[Stated exercise 1]
In the chook-house account, what name did the writer give to the structure built by the end of the first day?
[Stated exercise 2]
Please pick up the chook-house account from where it stops and keep writing.
─── Selected excerpt
I googled, I read blogs, I looked at a thousand pictures, I sketched out a design.  In the local hardware store I got in touch with my inner handyman and bought what I needed.  By the end of the day I’d built what I rather grandly referred to as The Super Structure: four solid posts, eight bracing beams.  But the going got tough and my inner handyman went MIA, so I enlisted the help of my brother, who’s good with a hammer and a bit of four-be-two.  The next day, I stood in my backyard with a coffee and admired the handiwork.  After forty-two years my very own chook-house was taking physical shape.  I felt…validated.

A call came on my mobile phone.  Stunned, I listened as a friend told me how on the Sunday just gone two good friends, two great people, had headed off on a motorbike ride, they’d had an accident, one had died at the scene, the other was in a coma.
──────
─── Data lines
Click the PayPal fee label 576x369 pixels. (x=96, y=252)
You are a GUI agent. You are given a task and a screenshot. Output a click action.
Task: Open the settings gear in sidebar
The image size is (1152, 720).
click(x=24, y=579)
──────
[Right answer 1]
The Super Structure

[Right answer 2]
Twelve hours later, after He Who Too Was Stunned and I had huddled on the couch wrapped in a blanket and eaten leftover Easter chocolate, we received the second call – we were now mourning the loss of two good friends, two great people.

I returned to the coop and, alone, got to painting.  In silence I painted for hours, as though I would be painting forever.  I put the colour to the wood, dark red and pale green, to match the house.  I looked down at the bare earth at my feet.  Soon there’ll be clucking and scratching and dust-bathing.  Soon I’ll scatter feed and my hens will come running.  Soon there’ll be eggs.

My friend is right: there’ll be an open fire in my backyard.

I will – we will – need it for the winter that’s coming.

(First published in Panorama, The Canberra Times, 21 May 2011.)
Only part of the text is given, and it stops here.